Biological variety was reflected in the diversity of the sequences identified in a clone library. The library was dominated by the α and β Proteobacteria, and of the latter, sequences clustering with Ralstonia spp. represented the largest group of clones. In a recent analysis of wheat rhizosphere, Ralstonia spp. were found to be the most dominant species, followed by Microbacterium, Arthrobacter, Chryseobacterium, Massilia and Flavobacterium [19], which were also detected in this work, with the exception of Flavobacterium. A relatively large proportion of the clones was only very distantly related to known species, or was related to environmental clones. Four clones clustered with the Chloroflexi (the green nonsulfur bacteria) a phylum detected in 25–75% of the clone libraries of soil bacterial communities [17], but comprising few cultivated members of diverse phenotypes [40]. Although the primers used were the same, only part of the sequences obtained in the library were detected in the DGGE gels, suggesting that the cloning procedure may introduce biases. These sequences most certainly represent very dominant groups.

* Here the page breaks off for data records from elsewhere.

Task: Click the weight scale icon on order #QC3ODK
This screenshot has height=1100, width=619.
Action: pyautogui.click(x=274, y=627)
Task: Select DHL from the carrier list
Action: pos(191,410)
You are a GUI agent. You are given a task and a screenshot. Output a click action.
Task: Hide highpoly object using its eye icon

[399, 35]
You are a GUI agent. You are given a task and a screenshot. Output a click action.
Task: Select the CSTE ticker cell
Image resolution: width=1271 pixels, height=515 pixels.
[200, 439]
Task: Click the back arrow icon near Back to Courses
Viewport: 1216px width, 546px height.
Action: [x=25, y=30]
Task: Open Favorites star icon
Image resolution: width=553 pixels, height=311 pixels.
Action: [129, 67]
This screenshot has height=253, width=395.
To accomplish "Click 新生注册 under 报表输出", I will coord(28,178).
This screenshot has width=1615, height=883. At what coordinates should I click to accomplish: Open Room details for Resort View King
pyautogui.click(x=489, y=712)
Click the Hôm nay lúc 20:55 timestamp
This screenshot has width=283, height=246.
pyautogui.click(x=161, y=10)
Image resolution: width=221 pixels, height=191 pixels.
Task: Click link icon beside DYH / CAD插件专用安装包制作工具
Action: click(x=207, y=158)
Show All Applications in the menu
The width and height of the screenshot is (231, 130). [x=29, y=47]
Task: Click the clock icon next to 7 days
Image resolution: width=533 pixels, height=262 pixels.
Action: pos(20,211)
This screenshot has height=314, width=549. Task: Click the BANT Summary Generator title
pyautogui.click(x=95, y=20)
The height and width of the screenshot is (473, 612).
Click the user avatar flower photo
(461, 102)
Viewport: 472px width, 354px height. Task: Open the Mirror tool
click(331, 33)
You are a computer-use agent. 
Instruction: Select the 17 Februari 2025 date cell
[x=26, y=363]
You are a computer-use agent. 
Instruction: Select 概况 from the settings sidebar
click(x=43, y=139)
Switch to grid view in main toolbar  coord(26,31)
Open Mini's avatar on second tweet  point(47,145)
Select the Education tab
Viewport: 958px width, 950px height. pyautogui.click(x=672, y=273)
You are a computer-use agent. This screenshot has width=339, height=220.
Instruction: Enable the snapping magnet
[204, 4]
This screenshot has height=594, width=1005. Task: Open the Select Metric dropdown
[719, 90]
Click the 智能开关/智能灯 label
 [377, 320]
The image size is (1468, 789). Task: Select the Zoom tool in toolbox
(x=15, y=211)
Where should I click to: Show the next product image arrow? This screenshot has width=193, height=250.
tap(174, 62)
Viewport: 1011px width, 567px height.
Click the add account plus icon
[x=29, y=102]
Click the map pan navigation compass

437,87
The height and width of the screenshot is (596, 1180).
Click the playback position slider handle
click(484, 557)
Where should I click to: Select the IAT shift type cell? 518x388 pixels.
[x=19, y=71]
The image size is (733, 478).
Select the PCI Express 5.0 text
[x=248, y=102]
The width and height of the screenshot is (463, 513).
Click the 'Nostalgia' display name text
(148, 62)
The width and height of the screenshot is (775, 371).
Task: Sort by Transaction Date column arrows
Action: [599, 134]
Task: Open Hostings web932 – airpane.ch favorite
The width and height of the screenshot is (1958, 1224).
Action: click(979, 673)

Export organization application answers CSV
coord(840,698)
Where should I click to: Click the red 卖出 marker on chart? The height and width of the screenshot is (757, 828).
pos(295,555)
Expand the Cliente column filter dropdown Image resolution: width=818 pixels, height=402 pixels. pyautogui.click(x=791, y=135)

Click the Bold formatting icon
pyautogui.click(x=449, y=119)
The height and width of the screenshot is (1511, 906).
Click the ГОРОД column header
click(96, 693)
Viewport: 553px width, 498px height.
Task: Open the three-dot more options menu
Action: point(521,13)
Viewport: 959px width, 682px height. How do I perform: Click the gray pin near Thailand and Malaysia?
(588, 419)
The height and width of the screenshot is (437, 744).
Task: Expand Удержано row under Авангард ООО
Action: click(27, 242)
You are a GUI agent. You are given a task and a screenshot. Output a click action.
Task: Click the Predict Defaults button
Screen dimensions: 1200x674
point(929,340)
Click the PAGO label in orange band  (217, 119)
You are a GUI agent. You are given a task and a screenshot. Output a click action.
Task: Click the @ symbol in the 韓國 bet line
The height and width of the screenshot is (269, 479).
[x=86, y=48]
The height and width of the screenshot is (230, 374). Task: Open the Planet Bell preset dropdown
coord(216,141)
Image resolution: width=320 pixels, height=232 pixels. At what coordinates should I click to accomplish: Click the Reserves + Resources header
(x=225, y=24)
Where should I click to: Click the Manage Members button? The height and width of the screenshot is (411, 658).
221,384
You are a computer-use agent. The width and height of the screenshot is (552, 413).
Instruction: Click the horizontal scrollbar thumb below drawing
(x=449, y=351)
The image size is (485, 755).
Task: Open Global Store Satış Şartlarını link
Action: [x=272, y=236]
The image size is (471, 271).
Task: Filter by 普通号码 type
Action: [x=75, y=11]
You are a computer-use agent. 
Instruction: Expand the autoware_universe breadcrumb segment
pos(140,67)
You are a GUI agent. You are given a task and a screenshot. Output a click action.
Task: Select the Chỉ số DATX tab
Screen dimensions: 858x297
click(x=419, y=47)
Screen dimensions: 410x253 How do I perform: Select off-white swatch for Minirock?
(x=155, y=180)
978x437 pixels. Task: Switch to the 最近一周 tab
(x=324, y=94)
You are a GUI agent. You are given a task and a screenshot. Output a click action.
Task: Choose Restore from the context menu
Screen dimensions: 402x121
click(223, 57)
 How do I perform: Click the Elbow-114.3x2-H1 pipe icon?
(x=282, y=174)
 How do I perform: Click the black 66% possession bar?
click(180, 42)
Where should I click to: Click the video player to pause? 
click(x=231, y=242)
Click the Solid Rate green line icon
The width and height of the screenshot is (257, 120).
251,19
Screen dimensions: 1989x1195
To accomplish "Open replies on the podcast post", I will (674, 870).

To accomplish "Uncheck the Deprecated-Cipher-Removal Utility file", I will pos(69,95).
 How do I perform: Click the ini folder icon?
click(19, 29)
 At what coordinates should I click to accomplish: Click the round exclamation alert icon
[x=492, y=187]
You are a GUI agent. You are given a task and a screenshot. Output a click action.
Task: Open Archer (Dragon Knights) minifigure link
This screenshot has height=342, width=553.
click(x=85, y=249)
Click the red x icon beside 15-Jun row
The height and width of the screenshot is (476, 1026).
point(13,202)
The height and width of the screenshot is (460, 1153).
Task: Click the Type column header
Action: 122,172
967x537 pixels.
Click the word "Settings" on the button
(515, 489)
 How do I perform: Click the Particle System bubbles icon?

Two Azospirillum clones were also identified in the library, indicating the presence of indigenous Azospirillum-like organisms in Rehovot soil. While both clones were very similar, one was identical to an endophytic nitrogen-fixing isolate from rice [10]. Also, Nur and co-workers [33] isolated an organism resembling Azospirillum in a survey of nitrogen-fixing bacteria associated with grasses in Israel over 20 years ago, but whether this bacterium belonged to the genus Azospirillum was not determined.

In conclusion, under our conditions, inoculation of maize seedlings with A. brasilense appears not to affect dominant rhizosphere bacteria populations of maize plants. Whether an effect occurs on less dominant populations or the genetic diversity of specific populations is affected without causing significant changes in population levels remains to be evaluated.